Stored data:
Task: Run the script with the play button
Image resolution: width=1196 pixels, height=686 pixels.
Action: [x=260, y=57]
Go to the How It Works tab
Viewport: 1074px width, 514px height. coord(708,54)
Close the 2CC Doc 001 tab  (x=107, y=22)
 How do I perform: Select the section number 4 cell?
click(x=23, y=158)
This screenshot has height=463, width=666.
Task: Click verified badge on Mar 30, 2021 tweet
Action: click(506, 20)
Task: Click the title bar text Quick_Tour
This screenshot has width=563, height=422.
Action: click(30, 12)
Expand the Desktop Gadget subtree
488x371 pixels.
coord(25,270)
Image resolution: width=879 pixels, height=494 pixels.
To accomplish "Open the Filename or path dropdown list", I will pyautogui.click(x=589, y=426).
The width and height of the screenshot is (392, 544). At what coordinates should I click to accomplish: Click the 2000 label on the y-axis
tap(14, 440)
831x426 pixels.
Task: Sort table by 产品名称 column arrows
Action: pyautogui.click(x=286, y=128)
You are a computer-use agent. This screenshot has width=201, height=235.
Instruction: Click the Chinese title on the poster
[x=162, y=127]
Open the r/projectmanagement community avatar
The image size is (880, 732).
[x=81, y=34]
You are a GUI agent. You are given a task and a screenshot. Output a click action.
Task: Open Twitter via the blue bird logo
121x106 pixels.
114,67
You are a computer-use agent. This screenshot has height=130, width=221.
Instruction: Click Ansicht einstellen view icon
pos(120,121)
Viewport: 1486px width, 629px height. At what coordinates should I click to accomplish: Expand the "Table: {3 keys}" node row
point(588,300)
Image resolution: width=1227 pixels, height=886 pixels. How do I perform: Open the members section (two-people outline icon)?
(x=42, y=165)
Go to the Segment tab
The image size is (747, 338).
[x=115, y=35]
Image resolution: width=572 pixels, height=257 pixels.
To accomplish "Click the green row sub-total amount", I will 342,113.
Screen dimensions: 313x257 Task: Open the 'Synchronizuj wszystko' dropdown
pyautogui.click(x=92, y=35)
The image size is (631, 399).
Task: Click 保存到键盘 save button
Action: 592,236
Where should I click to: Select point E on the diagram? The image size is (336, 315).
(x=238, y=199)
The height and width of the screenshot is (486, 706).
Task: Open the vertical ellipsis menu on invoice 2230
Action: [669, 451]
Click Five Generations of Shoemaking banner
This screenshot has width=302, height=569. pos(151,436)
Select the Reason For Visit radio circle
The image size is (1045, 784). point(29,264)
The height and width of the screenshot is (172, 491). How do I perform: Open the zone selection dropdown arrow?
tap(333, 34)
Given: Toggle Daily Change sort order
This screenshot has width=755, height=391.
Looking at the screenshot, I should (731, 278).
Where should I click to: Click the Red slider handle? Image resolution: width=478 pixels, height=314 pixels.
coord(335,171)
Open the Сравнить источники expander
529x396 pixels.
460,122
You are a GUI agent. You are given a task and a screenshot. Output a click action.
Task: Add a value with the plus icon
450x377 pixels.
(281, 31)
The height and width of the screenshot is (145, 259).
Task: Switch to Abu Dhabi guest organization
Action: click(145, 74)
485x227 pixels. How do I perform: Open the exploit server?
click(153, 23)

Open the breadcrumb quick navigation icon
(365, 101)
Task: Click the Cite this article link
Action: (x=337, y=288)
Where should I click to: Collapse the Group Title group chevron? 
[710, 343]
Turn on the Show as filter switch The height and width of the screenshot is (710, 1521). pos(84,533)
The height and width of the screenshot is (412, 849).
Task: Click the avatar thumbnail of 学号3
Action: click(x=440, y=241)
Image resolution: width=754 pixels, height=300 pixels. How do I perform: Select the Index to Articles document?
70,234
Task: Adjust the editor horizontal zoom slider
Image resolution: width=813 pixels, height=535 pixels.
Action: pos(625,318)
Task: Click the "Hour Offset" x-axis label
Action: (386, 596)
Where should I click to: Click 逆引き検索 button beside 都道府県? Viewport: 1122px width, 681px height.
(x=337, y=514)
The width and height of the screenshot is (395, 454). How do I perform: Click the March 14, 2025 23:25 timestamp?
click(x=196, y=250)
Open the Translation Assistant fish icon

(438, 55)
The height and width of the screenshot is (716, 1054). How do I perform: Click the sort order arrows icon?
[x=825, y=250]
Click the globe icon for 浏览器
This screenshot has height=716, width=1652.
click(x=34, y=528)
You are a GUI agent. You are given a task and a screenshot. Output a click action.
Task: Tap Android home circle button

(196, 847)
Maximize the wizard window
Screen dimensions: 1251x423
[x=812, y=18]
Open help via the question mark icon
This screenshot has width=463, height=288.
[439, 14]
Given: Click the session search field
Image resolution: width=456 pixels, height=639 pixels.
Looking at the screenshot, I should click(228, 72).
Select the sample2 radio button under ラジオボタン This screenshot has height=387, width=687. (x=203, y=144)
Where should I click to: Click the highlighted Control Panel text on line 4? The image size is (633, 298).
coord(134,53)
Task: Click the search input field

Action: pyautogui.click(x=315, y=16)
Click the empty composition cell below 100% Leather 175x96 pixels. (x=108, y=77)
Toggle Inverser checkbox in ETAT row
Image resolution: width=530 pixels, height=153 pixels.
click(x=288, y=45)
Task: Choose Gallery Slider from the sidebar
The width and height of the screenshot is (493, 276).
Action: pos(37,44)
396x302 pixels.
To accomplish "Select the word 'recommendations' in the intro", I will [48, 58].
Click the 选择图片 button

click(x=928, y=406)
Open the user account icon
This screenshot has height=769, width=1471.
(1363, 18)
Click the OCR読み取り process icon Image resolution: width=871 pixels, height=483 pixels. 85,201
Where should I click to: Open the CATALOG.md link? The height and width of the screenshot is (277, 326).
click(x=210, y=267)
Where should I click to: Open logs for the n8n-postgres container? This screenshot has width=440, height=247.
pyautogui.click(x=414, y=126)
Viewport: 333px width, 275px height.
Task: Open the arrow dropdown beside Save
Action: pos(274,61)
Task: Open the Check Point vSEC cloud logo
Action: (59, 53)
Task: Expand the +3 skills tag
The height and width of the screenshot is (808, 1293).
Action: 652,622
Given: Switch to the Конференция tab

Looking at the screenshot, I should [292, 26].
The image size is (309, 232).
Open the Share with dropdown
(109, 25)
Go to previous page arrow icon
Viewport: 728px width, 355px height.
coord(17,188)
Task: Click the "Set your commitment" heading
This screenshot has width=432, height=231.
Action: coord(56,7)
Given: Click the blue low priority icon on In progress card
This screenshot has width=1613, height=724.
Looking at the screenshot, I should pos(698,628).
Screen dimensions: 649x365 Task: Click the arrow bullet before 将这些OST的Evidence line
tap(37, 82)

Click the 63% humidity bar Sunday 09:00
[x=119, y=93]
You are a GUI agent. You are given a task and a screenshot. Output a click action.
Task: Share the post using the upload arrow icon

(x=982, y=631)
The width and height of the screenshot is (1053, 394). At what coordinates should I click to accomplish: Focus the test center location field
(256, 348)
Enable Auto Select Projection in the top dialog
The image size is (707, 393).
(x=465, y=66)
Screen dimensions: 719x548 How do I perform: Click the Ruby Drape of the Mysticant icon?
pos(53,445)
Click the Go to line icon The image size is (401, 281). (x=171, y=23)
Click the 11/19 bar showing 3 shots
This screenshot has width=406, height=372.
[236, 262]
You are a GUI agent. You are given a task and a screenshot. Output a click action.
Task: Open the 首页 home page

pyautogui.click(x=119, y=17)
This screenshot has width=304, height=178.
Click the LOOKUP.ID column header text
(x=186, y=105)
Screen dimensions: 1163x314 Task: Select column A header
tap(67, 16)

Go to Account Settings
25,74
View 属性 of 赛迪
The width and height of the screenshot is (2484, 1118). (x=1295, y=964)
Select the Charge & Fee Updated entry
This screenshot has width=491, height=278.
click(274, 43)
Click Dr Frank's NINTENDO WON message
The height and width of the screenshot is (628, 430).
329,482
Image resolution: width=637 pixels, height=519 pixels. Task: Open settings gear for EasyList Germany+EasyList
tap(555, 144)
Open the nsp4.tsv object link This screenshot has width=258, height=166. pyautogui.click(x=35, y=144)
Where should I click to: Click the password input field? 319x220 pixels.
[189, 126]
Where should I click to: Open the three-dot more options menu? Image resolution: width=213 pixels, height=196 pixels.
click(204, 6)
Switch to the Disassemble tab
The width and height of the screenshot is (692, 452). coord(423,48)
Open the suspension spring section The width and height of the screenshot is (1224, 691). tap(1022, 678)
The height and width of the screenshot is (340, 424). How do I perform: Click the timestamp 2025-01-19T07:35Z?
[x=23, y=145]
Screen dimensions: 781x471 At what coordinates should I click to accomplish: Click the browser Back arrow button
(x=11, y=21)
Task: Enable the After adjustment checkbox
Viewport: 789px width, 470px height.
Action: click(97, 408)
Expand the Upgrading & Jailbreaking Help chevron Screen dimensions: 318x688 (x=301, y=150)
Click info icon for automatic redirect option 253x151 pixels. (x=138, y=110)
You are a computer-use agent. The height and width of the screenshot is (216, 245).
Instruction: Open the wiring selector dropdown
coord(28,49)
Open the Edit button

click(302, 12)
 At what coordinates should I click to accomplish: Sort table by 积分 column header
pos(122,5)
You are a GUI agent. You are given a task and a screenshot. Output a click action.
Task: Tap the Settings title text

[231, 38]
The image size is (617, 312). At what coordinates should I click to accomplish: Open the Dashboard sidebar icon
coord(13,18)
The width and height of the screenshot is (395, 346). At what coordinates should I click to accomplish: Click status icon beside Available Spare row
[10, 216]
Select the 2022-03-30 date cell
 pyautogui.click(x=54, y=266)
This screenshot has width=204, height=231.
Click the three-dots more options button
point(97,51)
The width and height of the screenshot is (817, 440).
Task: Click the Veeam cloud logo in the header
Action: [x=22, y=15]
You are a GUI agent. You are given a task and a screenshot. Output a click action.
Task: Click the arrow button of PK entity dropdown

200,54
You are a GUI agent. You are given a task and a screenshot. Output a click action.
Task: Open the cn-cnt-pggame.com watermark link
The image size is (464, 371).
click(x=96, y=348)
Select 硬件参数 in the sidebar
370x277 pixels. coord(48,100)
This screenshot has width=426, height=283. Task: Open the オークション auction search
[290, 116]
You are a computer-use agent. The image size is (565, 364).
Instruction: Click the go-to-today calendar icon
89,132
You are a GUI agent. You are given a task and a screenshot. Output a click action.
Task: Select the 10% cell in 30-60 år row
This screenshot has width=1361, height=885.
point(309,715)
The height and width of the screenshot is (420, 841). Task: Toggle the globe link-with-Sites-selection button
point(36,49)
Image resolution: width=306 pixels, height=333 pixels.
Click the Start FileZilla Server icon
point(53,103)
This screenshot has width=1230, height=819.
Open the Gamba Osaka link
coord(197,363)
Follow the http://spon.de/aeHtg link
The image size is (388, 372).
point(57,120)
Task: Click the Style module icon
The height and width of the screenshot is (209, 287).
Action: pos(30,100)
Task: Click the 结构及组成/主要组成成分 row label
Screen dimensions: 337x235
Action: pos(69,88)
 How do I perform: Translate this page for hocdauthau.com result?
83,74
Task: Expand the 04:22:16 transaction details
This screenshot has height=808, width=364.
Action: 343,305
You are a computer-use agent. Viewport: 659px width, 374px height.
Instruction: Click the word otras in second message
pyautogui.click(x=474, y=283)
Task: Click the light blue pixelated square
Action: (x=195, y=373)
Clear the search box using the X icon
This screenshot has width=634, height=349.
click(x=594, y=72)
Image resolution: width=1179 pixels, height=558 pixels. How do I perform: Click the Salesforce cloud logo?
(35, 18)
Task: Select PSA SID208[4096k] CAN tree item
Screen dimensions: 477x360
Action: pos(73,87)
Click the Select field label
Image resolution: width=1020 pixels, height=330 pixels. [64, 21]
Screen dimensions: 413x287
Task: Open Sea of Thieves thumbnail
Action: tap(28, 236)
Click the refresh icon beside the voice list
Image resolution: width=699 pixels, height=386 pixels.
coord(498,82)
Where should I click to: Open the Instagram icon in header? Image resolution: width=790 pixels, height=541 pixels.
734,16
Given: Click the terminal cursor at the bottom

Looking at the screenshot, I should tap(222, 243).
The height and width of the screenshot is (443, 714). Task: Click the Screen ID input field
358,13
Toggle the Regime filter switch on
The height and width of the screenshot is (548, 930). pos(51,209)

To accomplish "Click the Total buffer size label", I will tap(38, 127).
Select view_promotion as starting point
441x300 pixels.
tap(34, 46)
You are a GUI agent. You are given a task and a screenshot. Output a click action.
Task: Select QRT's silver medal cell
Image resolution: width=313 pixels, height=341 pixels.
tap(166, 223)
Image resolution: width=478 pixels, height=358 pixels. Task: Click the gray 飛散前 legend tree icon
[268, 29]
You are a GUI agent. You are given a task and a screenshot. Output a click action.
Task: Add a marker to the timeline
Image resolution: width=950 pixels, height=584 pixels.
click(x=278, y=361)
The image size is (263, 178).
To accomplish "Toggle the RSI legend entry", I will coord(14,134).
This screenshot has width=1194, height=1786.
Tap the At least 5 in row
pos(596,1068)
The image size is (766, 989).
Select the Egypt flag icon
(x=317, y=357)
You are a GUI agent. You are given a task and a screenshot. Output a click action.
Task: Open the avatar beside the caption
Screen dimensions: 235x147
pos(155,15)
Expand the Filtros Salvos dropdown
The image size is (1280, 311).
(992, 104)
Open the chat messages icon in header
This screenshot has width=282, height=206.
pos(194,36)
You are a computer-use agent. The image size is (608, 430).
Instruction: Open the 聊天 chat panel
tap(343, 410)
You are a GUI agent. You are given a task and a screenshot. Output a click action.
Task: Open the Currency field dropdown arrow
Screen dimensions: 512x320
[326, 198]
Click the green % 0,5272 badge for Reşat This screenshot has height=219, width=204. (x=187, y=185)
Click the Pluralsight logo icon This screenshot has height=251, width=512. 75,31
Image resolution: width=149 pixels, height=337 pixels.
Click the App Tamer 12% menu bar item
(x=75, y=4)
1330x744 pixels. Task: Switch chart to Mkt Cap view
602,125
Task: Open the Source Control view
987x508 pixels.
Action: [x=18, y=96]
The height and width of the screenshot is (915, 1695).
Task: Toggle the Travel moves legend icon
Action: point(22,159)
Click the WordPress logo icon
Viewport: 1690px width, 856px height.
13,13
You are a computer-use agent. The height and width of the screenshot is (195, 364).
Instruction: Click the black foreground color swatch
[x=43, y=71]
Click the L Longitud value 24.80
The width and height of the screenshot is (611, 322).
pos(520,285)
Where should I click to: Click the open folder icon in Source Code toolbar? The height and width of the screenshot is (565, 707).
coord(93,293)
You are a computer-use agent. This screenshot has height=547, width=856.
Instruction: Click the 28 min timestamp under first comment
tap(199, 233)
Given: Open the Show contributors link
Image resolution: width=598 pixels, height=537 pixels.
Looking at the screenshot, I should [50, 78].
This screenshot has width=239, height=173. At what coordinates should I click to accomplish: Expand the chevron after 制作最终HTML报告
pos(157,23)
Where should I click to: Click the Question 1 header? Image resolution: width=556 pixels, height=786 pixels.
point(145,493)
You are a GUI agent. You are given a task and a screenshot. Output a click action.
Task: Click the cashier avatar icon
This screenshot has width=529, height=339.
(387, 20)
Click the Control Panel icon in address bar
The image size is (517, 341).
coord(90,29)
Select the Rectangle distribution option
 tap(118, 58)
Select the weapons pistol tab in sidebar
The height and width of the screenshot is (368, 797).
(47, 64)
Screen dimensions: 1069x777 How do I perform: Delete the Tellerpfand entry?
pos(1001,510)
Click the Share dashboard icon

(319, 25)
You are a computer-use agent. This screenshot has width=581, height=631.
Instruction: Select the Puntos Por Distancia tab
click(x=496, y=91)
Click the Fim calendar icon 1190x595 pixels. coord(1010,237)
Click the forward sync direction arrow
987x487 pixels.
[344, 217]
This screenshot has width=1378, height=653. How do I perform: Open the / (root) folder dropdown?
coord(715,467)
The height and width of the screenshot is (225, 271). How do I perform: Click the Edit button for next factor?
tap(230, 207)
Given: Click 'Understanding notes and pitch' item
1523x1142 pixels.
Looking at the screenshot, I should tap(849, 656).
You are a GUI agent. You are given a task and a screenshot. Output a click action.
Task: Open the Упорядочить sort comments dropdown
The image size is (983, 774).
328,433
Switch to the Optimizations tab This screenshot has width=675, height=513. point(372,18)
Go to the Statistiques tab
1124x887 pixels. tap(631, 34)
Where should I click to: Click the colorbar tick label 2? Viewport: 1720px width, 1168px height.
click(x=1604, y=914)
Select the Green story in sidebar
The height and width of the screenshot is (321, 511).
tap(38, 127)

* What the task requires *
Find the lines in the data that include "Enable", then copy each of them.

* Reply to the task *
Enable Auto Select Projection in the top dialog
Task: Enable the After adjustment checkbox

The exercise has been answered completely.